Jun 4, 2013 10:42 AM
A recent article published by the Associated Press about New York City artist Arne Svenson talks about a controversy the exhibition has stirred with the occupants of the building across the street.
The photographic exhibition shows images taken from the artists second-floor apartment of some of the occupants. The residents of this glass-walled luxury building had no idea they were being photographed and they never consent to being the subjects for the works of art, feel a line has been crossed. The artist writes; "they are performing behind a transparent scrim on a stage of their own creation with the curtain raised high".
The artist did not show the faces, so the subjects could be anyone. In one photo, a woman is on all fours, presumably picking something up, her posterior pressed against a glass window. Another photo shows a couple in bathrobes, their feet touching beneath a table. And there is one of a man, in jeans and a T-shirt, lying on his side as he takes a nap.

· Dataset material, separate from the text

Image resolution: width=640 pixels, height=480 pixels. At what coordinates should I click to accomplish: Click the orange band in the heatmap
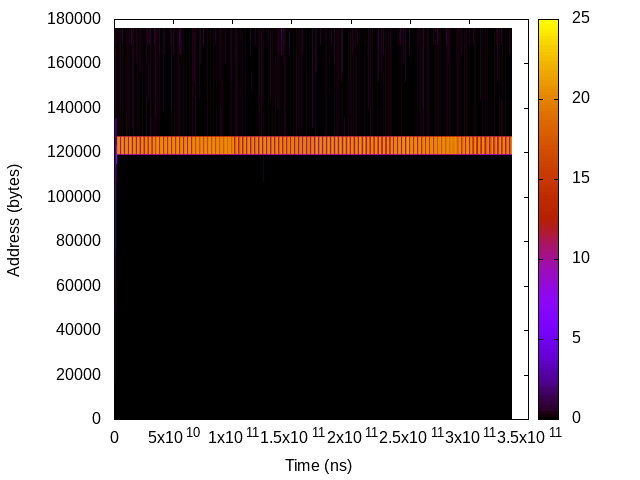(313, 145)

When you move into an all glass building, and don't close the window coverings, or even have them, what right to privacy do you have? If you believe no one will look in, think again. You have extended an invitation.
We are now in a society of living in public, all your private thoughts and actions are out there for anyone to see, and engage with. There are cameras on every corner, in public and private buildings, subways and buses, and toll booths. Digital technology, social media, and world wide internet access controls our day to day activities. We are constantly being monitored, photographed and watched.
If you want and expect privacy then close your drapes, throw away your cell phone, dump the internet, and move to an isolated location in the woods by yourself, and then only the wild animals can watch you. And what are they saying? Perhaps, "Dinner at the waters edge."